Oil Prices Just Turned Negative: What Should Investors Do Now?

The COVID-19 pandemic has led to unprecedented measures being imposed.

With travel grounding to a near-halt, the demand for oil has also plummeted.

The resultant glut in oil supplies has caused the oil price to crash to a 21-year low of around US$20.4 per barrel.

Yesterday, the futures contract for May had crashed from US$17.85 per barrel to close at negative US$37.63.

What this means is that traders are paying close to US$40 per barrel just for someone to take the oil off their hands.

How should investors react to this startling development? Is there any need to take action for your investment portfolio?

So, what’s the big deal?

The sharp plunge in the oil price is a function of supply and demand.

With demand falling precipitously while supply continues to flow, it’s only natural that the price of oil would plunge.

But, what’s even more surprising is how the West Texas Intermediate (WTI) May futures have reacted.

Investors should note that futures contracts are a method used by traders for buying and selling oil to be delivered a month later.

The situation is caused by a lack of storage facilities worldwide. Assuming traders take delivery of the commodity, they will end up having to foot the exorbitant storage costs themselves.

The Singapore oil majors

Aside from this extreme example, the contract for June is still trading around US$21 per barrel.

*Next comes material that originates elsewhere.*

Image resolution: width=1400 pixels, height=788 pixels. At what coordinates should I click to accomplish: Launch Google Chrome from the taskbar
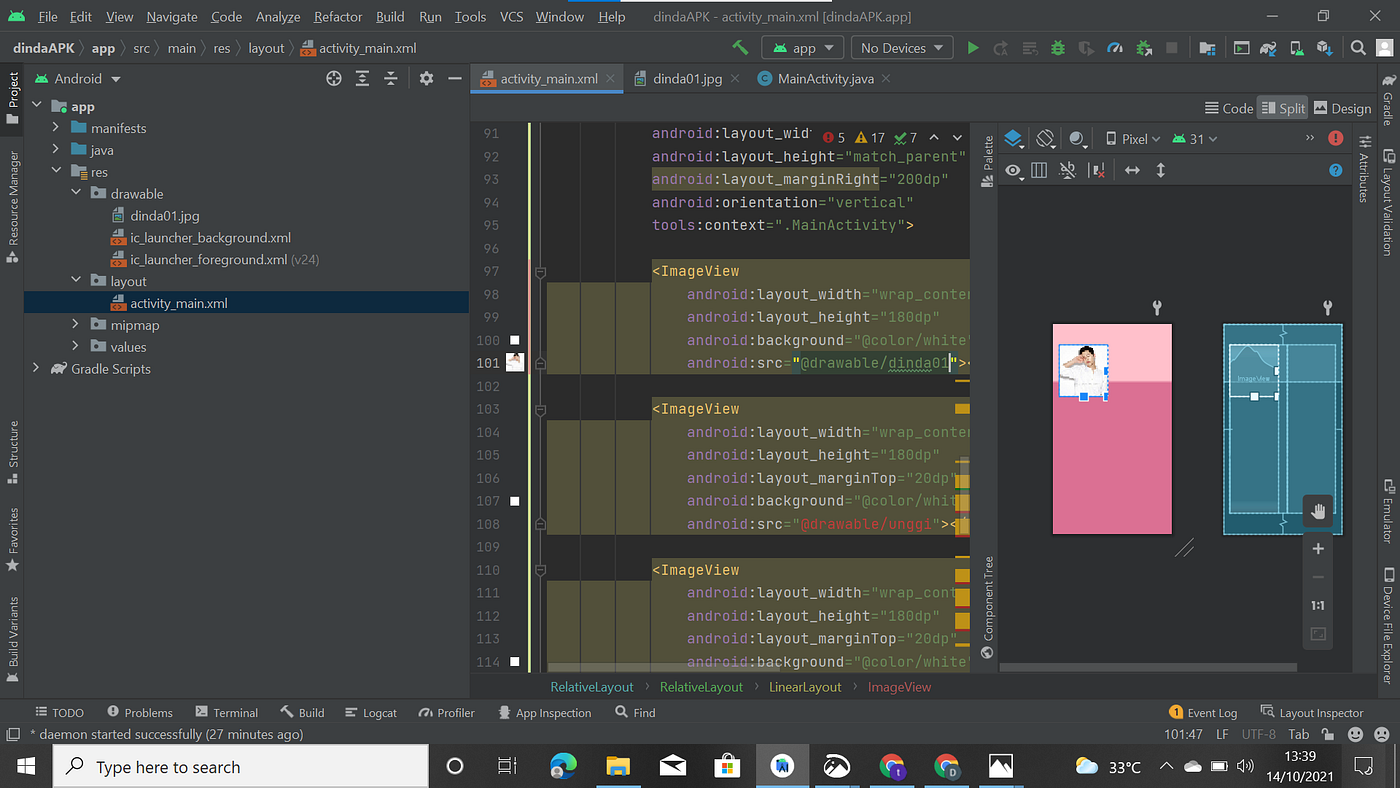(893, 766)
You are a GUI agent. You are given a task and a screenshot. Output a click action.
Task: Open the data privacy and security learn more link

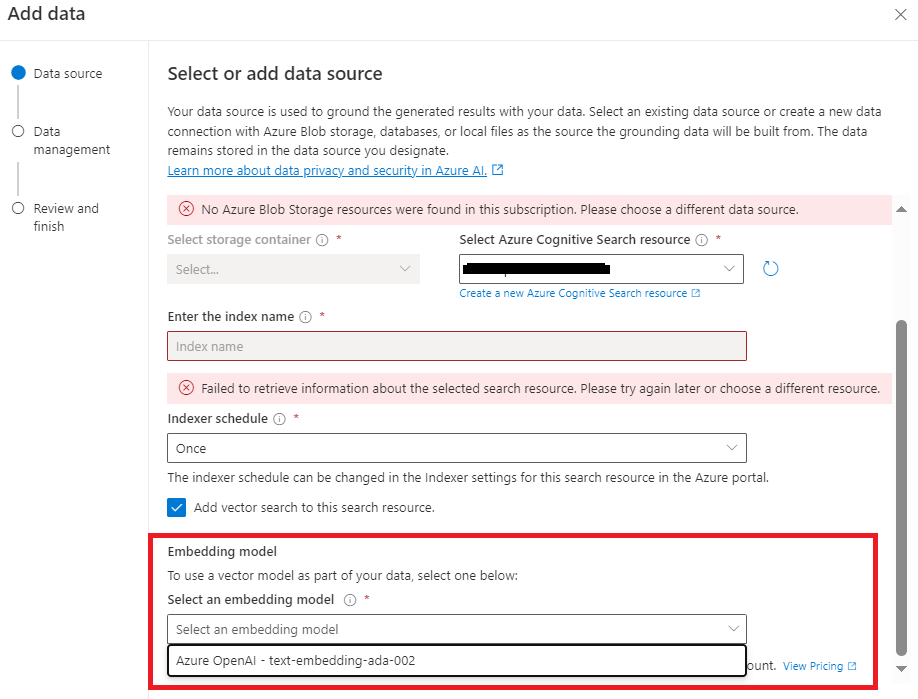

The two blue-chip rig builders in Singapore, Keppel Corporation Limited (SGX: BN4) and Sembcorp Marine Ltd (SGX: S51) tend to be sensitive to the price of oil.

Keppel Corporation’s offshore and marine order book stood at S$4.4 billion as at end-2019. The division recorded S$2.2 billion in revenue for the year but made a profit of just S$10 million.

Fortunately, the group has its other arms to mitigate the plunge in oil price. The Property division is the main profit generator for the group, with the Infrastructure division coming in second.

Keppel’s oil and gas division made up 29.3% of group revenue, but took up just 1.4% of the group’s net profit.

In contrast, Sembcorp Marine’s main revenue generator comes from the building of oil rigs and offshore platforms for the oil and gas industry.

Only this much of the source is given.